◆ Exercise goal: Could you copy every line of the data that contains the word "agent"?

------ Dataset extract

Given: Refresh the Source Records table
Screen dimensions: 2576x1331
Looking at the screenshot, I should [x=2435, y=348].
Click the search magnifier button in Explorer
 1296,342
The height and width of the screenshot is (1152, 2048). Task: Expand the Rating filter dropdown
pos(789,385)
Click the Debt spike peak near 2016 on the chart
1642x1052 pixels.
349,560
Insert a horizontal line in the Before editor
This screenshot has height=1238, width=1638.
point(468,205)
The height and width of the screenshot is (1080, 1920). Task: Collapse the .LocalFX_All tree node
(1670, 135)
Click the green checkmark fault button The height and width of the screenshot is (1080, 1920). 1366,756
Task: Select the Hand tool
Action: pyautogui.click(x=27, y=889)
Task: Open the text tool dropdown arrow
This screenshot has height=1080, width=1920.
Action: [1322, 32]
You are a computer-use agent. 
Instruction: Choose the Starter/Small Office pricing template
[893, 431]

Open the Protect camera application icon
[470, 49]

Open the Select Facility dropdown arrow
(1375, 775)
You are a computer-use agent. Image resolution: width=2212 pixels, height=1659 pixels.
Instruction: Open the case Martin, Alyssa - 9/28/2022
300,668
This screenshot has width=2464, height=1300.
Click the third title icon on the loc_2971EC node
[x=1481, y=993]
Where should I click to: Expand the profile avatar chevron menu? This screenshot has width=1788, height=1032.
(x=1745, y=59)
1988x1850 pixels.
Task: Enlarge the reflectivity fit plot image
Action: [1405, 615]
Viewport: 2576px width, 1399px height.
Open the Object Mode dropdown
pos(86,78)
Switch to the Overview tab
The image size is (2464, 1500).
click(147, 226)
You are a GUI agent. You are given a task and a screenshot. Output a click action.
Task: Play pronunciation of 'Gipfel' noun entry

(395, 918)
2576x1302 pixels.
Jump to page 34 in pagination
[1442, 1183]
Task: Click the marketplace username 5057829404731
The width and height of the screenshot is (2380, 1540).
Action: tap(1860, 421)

------------

◆ Response for this exercise:
You are a computer-use agent. 
You are a computer-use agent. Image resolution: width=2212 pixels, height=1659 pixels.
You are a GUI agent. You are given a task and a screenshot. Output a click action.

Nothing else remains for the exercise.